Mes premières aides (AVS, AD)

 

Découverte (2010 – 2011)

Je suis dans le Nord-Ouest de la France.

J’occupe un logement sur deux étage, un duplex diront certains, un taudis diront d’autres.

Mon état de santé s’aggravant inexorablement dans le temps, il est aujourd’hui nécessaire d’être aidé dans la gestion de mon autonomie.

Faire seul ses courses alimentaires est devenu impossible. D’autant que dans une petite commune de campagne comme celle où je suis, aucun magasin alimentaire n’est accessible facilement.

Ma dignité ne suffit plus à faire face.

Le département m’octroie une aide devenue nécessaire, la « PCH ». La prestation de compensation du handicap (PCH) est une aide financière versée par le département. Elle est destinée à rembourser les dépenses liées à votre perte d’autonomie. Son attribution dépend de votre degré d’autonomie, de votre âge, de vos ressources et de votre résidence.

Trois heures deux fois par semaine pour accompagnement aux courses, aide à la préparation des repas, entretien du linge et du logement.

Entrez dans le monde des services d’aides à la personne.

Première aide à domicile

J’entre donc en contact avec un Service d’Aide à Domicilel de ma région, l’AL*S.

Michelle B. sera une des premières aides à domicile et la principale à intervenir pour moi entre 2010 et 2011. Je m’entend plutôt bien avec elle, tant mieux, c’est toujours ça a ne pas penser.

Je me déplace avec une canne de marche, très difficilement, mais pour aller jusqu’à la voiture et bouger dans un petit magasin d’alimentation je gère. Elle me porte les sacs de courses, qui pour une seule personne ne sont pas très encombrants.

À mon domicile je me met sur le lit, qui depuis un certain temps, ne pouvant plus accéder facilement au premier étage où se trouve ma chambre, à été déplacé au rez-de-chaussée. Ce lit fait maintenant office de lit la nuit, et de canapé le jour.

Je n’arrive pas encore à demander de l’aide pour ce dont j’ai besoin, alors je laisse faire Michelle comme bon lui semble. Elle passe le balai au rez-de-chaussée, range un peu se qu’elle trouve ici et là mais ne s’aventure que très peu au premier étage.

Je n’y pense pas trop, jusqu’à ce que je me mette à réfléchir un peu. Elle monte au premier étage à chacune de ses interventions, deux fois par semaine, pour ce qu’elle dit y faire, “Je vais faire la salle de bain.”

Salle de bain que j’utilise peu, une douche 2 à 3 fois par semaine pour lesquelles je laisse l’endroit aussi propre que je l’ai trouvé en entrant.
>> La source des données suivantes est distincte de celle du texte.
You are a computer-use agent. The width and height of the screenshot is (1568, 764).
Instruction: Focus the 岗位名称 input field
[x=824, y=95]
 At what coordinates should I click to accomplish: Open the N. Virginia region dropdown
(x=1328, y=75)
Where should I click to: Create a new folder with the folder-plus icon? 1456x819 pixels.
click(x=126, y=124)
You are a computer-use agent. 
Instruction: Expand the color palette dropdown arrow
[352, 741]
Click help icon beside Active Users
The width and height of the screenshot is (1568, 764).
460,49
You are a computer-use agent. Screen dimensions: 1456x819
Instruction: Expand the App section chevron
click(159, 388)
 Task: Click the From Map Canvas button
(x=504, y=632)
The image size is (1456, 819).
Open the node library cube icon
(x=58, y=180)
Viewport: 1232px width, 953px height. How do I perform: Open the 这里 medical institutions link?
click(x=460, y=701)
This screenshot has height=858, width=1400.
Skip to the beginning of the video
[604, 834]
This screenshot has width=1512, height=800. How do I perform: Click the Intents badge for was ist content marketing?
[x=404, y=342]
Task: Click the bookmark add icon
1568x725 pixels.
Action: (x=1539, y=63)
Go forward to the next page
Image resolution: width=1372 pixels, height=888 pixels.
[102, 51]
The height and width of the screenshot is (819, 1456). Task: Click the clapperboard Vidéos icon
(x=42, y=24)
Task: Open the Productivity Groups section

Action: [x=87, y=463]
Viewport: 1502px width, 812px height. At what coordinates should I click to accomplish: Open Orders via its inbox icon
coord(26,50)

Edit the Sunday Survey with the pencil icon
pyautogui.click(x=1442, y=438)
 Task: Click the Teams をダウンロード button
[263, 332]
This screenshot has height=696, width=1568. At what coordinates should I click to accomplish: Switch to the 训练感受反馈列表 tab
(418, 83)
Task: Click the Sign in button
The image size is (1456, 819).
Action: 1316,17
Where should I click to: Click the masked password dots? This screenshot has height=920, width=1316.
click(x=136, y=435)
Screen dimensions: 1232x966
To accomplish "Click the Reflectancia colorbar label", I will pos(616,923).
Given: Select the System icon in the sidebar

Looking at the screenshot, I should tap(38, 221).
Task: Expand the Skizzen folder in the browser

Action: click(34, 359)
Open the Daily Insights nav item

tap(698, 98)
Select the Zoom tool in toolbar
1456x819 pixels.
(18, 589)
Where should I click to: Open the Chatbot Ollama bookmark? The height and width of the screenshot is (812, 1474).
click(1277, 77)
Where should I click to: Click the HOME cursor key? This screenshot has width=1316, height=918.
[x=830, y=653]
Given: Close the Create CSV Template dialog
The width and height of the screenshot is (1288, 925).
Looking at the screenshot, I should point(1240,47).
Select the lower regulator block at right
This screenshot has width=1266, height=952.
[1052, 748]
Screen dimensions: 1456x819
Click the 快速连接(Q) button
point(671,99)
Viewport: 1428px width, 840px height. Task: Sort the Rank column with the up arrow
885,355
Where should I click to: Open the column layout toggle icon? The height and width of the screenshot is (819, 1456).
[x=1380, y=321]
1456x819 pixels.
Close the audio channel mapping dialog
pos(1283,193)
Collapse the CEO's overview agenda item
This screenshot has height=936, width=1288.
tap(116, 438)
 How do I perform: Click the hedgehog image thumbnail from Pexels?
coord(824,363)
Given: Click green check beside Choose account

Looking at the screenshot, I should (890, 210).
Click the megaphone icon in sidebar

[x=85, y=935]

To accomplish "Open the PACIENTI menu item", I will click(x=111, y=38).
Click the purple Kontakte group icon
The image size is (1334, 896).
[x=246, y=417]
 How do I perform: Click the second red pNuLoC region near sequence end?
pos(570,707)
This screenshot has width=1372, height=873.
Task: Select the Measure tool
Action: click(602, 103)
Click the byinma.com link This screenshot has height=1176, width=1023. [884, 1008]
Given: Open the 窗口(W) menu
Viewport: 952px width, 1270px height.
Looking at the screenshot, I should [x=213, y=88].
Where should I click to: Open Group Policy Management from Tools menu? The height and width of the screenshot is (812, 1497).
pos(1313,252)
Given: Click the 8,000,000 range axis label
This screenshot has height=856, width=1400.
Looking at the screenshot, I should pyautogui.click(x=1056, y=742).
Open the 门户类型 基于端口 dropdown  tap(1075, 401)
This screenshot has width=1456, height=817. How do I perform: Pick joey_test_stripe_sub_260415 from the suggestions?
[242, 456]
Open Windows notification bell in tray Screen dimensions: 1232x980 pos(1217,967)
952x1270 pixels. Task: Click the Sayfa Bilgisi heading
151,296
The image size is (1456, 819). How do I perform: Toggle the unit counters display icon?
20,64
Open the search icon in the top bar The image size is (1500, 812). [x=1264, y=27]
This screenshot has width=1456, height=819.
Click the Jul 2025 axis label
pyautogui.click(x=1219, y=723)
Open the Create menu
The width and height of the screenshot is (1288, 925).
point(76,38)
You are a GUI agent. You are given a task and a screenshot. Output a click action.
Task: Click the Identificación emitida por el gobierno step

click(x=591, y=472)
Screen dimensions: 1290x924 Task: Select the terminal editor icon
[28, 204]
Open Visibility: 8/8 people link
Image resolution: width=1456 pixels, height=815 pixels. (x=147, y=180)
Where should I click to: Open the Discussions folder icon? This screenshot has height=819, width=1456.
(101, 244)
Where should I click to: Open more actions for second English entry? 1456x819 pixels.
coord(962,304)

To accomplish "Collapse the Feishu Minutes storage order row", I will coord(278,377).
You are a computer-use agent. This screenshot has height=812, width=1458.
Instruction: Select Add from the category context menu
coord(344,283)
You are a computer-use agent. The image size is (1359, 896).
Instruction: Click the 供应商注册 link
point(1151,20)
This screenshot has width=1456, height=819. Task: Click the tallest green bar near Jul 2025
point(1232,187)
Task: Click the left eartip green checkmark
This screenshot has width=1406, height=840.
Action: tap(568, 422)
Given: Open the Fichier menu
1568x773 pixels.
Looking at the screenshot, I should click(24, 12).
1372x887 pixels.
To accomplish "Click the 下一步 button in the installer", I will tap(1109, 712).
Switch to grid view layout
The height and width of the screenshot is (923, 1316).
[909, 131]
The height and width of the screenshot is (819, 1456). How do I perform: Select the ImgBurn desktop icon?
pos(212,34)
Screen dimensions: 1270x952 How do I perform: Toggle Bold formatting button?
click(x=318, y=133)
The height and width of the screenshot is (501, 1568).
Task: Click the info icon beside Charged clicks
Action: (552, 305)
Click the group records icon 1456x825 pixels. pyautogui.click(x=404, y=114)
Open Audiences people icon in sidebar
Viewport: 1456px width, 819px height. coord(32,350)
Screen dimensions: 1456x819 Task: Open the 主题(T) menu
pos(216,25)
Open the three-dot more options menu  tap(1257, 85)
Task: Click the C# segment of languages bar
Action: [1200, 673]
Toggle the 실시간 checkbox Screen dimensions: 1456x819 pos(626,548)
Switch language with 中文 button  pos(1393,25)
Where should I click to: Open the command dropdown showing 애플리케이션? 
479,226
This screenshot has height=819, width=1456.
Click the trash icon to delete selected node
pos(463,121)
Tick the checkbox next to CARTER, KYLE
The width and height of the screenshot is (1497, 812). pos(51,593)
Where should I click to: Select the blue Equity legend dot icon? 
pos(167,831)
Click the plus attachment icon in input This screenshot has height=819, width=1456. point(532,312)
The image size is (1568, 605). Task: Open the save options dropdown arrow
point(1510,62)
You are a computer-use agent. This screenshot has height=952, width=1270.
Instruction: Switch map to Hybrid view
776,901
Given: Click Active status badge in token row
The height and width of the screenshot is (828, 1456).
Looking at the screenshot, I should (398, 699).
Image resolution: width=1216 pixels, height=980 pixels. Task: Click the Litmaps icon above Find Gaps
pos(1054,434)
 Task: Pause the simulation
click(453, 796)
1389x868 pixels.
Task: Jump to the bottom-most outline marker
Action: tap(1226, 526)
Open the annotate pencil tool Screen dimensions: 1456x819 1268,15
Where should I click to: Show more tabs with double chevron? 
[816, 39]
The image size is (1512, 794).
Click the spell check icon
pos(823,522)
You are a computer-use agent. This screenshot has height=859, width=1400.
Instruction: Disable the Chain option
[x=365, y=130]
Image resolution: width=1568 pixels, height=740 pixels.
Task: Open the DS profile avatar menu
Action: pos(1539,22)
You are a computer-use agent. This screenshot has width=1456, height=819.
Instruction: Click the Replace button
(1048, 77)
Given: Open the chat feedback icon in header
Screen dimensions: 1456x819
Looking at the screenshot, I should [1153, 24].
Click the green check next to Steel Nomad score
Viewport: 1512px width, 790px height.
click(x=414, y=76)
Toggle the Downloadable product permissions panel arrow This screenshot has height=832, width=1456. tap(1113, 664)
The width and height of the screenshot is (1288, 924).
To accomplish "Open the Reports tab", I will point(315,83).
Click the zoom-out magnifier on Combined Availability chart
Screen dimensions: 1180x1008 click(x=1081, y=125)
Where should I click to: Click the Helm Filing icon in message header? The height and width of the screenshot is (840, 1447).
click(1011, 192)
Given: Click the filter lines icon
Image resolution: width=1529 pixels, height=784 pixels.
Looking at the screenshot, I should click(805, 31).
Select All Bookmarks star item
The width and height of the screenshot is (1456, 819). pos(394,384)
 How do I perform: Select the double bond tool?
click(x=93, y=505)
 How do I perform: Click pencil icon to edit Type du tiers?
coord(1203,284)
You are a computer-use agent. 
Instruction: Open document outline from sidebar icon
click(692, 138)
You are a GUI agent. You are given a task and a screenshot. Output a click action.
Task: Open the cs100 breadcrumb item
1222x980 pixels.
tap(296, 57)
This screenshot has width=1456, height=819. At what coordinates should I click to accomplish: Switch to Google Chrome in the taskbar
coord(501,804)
Pour le minimum vital je me débrouille à l’évier du premier étage.

Michelle monte donc nettoyer cette salle de bain propre de 4m² pendant 15/20 mins deux fois par semaine.

Ça y est, vous avez compris? Je n’ai jamais oser lui en parler afin d’éviter le moindre conflit.

Au premier étage il y a un couloir de moquette pour accéder à deux chambres, je ne suis pas sûr qu’elle y soit déjà entré, ne serait-ce que par curiosité.

Révision

Ce qui m’obligera à revoir mon organisation pourtant sommaire, c’est quand ma kinésithérapeute qui intervient 30 mins deux fois par semaines au moment de la fin de présence de Michelle, me fera un regard appuyé accompagné d’un sourire crispé et gêné en direction d’un endroit visuellement inaccessible pour moi lors de mes soins.

Je me penche et observe. Michelle est adossée à un meuble et observe ses ongles de mains, probablement en se demandant si sa manucure de la veille à été faite correctement. Probablement pas, au vu du temps qu’elle passe à les observer. Le meuble se tiendra à chaque fois en bonne place pendant tout le temps où Michelle voit que ma kiné occupe mon temps.

Je ne dis rien et renvois à ma kiné le sourire crispé et gêné qu’elle m’a adressé précédemment.